Beauty vs Beast: Stabbin' in the Woods

Jason from MNPP here with this week's round of piping hot "Beauty vs Beast" action -- I find myself in a strange position this awards season. Alejandro González Iñárritu, a director whose films have time and time again made my skin crawl thanks to their blowsy self-regard, has gone and made a movie that I don't entirely loathe? I don't know that I can be much more open-hearted towards The Revenant than that, but there are big, short, spot-lit movies gunning for Best Picture that I find oodles more offensive than this silly thing. Heck if the bad taste of Birdman hadn't poisoned the well last year I might, dare I say, be even slightly less ambivilent. (But it did, it did, it did poison the well. Damn you, Birdman.) But which uglied up tough guy carved out a horse carcass in your heart?

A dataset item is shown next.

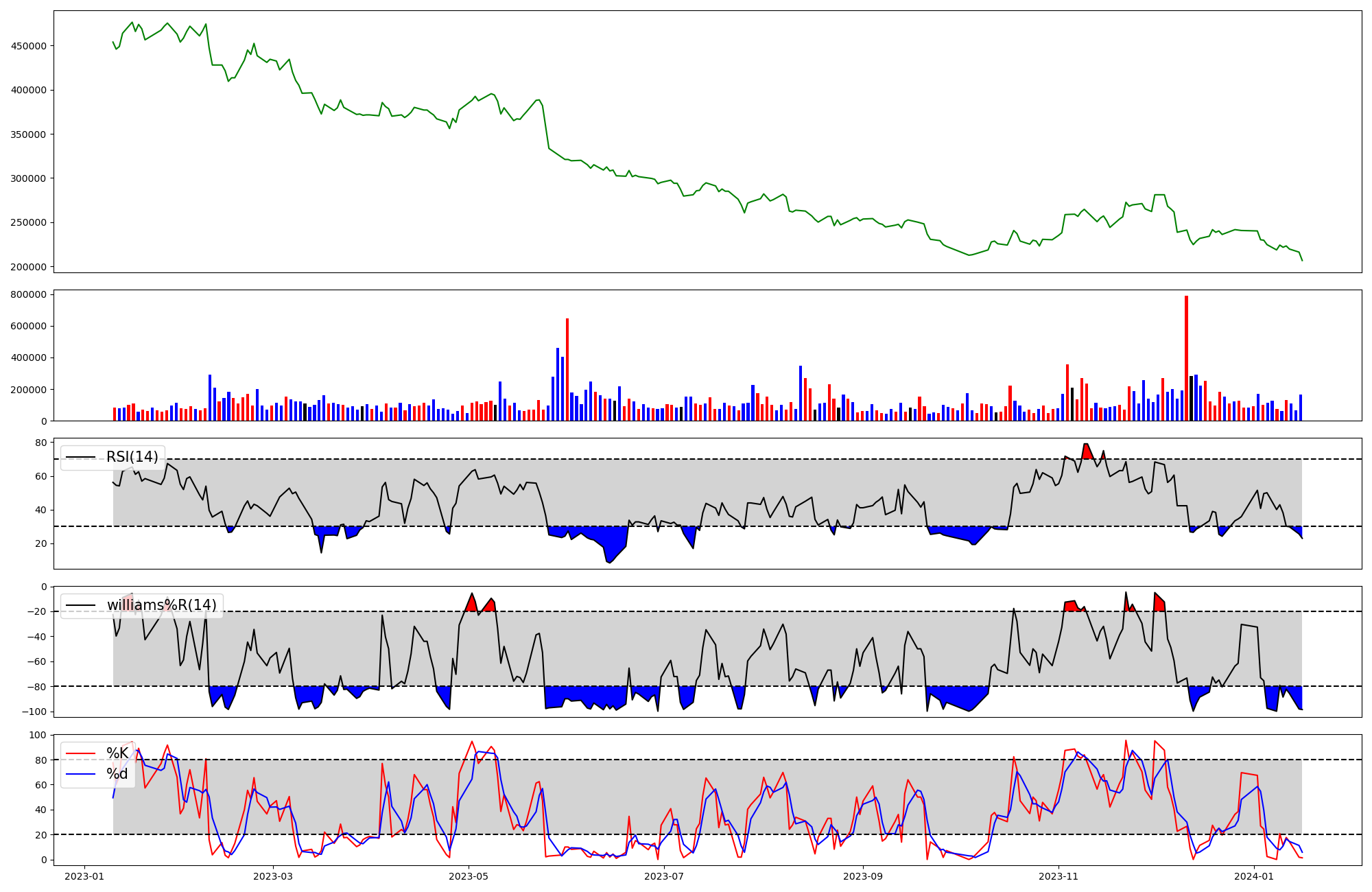The width and height of the screenshot is (1372, 892).
Task: Click tallest red volume bar near 800000
Action: (x=1186, y=357)
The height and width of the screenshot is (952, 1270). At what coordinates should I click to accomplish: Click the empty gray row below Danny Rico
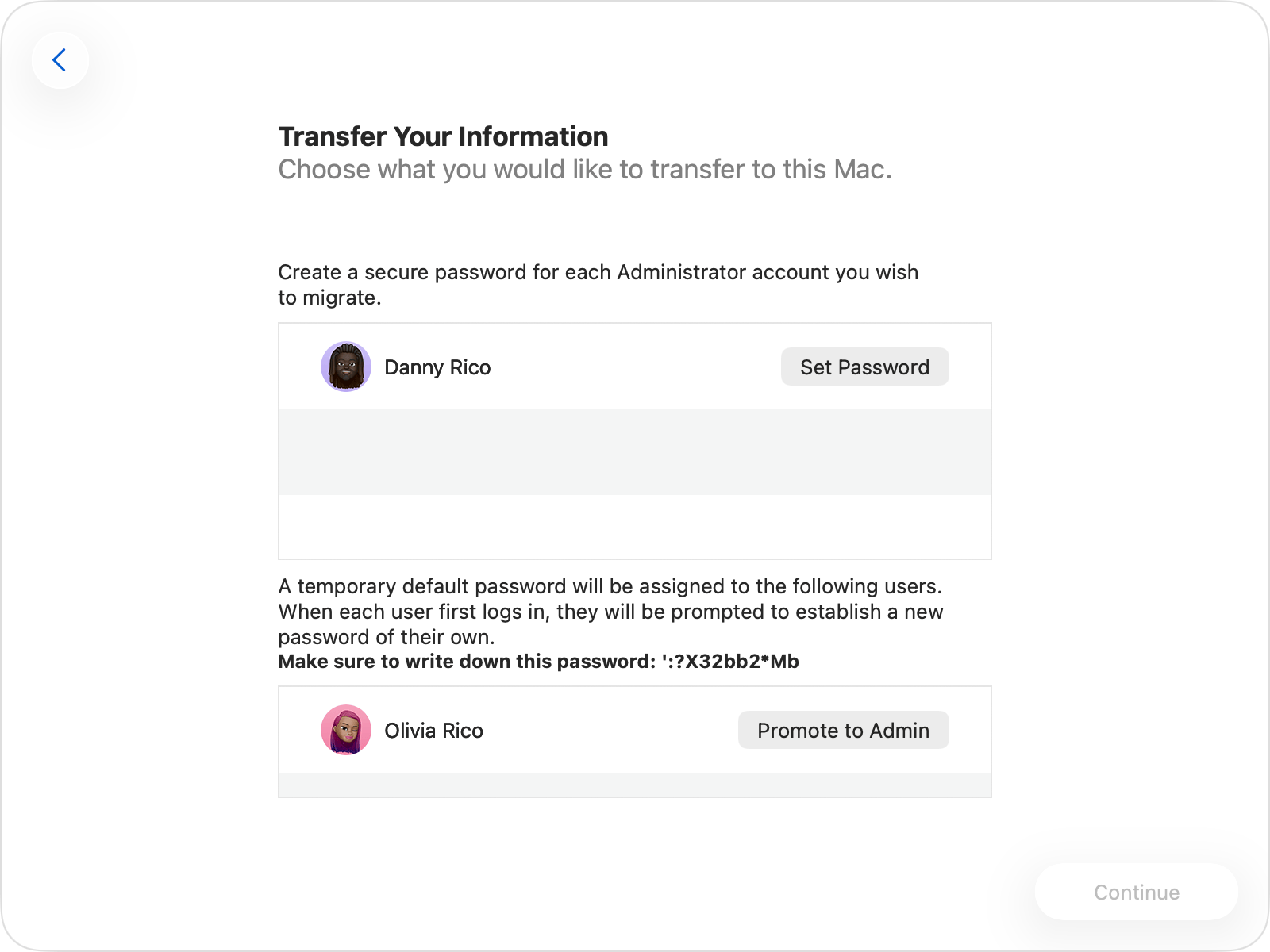[x=634, y=452]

PREVIOUSLY Well I guess it's for the best that we did Todd Haynes' Carol last week before the Oscar nominations, because now that it's been snubbed for Best Picture and Director it will never be heard from again. (Kidding, people, put down the pitchforks.) While some of you admitted to slightly less-than-lesbian longings for those sturdy Harge (Kyle Chandler) shoulders, it was Sarah Paulson's performance as Carol's salty best friend Abby that you ultimately locked arms with. Said Paul Outlaw:

"Sorry, Harge. I can't help you with this."